## begin Page

Brett: Yeah. So that's fascinating. I just wanna double click on that. So the emotions are happening, a full experience in this call. He's gone from shaking sadness, there's been joy, there's been all kinds of emotion and sensation that clearly is happening for him. But what's happening is before he even registers that that's happening, he's gone to his mind for a memory or a story to live in, the story of the problem.
Joe: Yeah.
Brett: And what you're saying is that story has actually protected him from feeling in the past.
Joe: Correct.
Brett: And now it's, and it's the problem. He's now using that story not to feel the thing that he wants to feel, and he's prepared and come to this session to work on.
Joe: And the story in a self-reliant pattern is always the same version of I'm not doing something right. I'm not good enough. I haven't figured it out. I need to do something more. That's always the story in the self-reliant pattern. And so, which I won't believe any of because it's not particularly true, especially this guy's like, I'm doing mindfulness. Clearly, he is doing a ton, and he is doing it at this age. But that's always the story in the self-reliant pattern, is I don't, I can't, I don't get it. I don't understand. I still need to do something more. It's all very I-thinking. It leads to usually a deep depression, but it's always I-thinking and it's always what do I have to do? What did I not do? And so you'll notice all of his stories, most likely, or most of them, are gonna revolve around that.
Coachee: It's like this area.
Joe: Great.
Coachee: Like this area.
Joe: Great. So here's what I want you to do. I want you to go and hang out with that part, this part right here. I just want you to just spend time with it for a minute.
Coachee: Focus on it? Put my awareness, like Eckhart Tolle would say, right? Awareness?
Joe: Yep.
Coachee: Awareness.
Joe: Yep. Just put your awareness in it. Yeah.
Coachee: I feel shaking.
Joe: Yeah. Great. I see. Yeah. You don't have to narrate anything until I ask, because it'll slow it down a bit.
Coachee: Okay. For sure.
Joe: Yeah. So just hang out in that for a moment. And then what is it that you, what do you want from, say, your mom and your dad right now? What would you want? Not just generally, what do you want from your mom and dad?
Coachee: Yeah. I would say love.
Joe: Great. Okay. So I want you to love that thing. Go back to it, pay attention to it, and I want you to love it exactly the way that you want love from your mom and dad. All the patience, not needing it to change. Don't forget to breathe.
Joe: He's not doing the thing that a lot of people do when they're meditating, which is to bypass. So he actually said, oh, to do the thing that Eckhart Tolle said, and then he actually sits with it and there's a little bit of a bypass. And then I'm like, oh, what is it to love it? And all of a sudden whatever that bypass is is gone, which means that it's not like a deeply set-in pattern in his system and tells you how emotionally and what I would call energetically sensitive he is. So all of this is happening. So he is actually really fortunate that it hasn't turned into the rigidity that can sometimes happen with meditation. And so he's amazing. He's still holding something back. I don't know, I can't remember if I address it, but you can see he's still holding something back. So let's see what happens.
Brett: Yeah, almost looks like there's a little bit that he is enduring it.
Joe: Exactly. Yeah. And he is going in and out of loving it to mindfulness. You can see it.
Coachee: So here's the question. Which do you want more, to feel good or to love yourself?

## end Page
## begin Data

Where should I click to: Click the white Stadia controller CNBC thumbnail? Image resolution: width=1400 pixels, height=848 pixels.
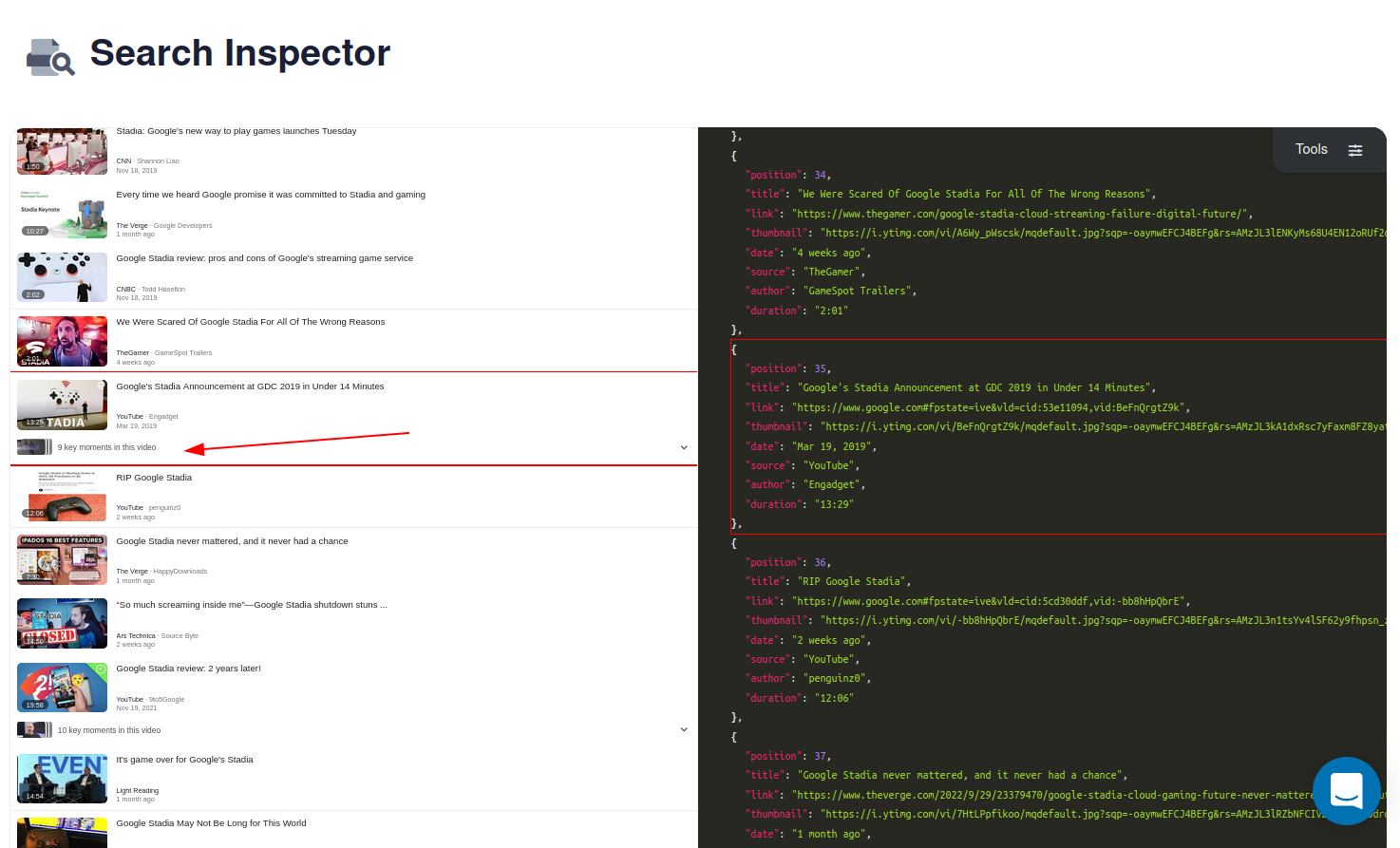point(62,276)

## end Data

§ **Work instructions**
• a. Joe first states the story in the self-reliant pattern as a run of short sentences in the coaching transcript. List each of those sentences.
• b. Answer each question from the coaching transcript, one per line:
(i) What does the coachee say he wants from his mom and dad?
(ii) Whose name does the coachee mention when he asks about putting his awareness on the area?
(iii) According to Joe, what does the self-reliant pattern usually lead to?
• c. Print the stretch of the coaching transcript from "Coachee: Like this" through "I feel shaking.".

§ **Exercise results**
• a.
I'm not doing something right.
I'm not good enough.
I haven't figured it out.
I need to do something more.

• b.
(i) Love.
(ii) Eckhart Tolle.
(iii) A deep depression.

• c.
Coachee: Like this area.
Joe: Great. So here's what I want you to do. I want you to go and hang out with that part, this part right here. I just want you to just spend time with it for a minute.
Coachee: Focus on it? Put my awareness, like Eckhart Tolle would say, right? Awareness?
Joe: Yep.
Coachee: Awareness.
Joe: Yep. Just put your awareness in it. Yeah.
Coachee: I feel shaking.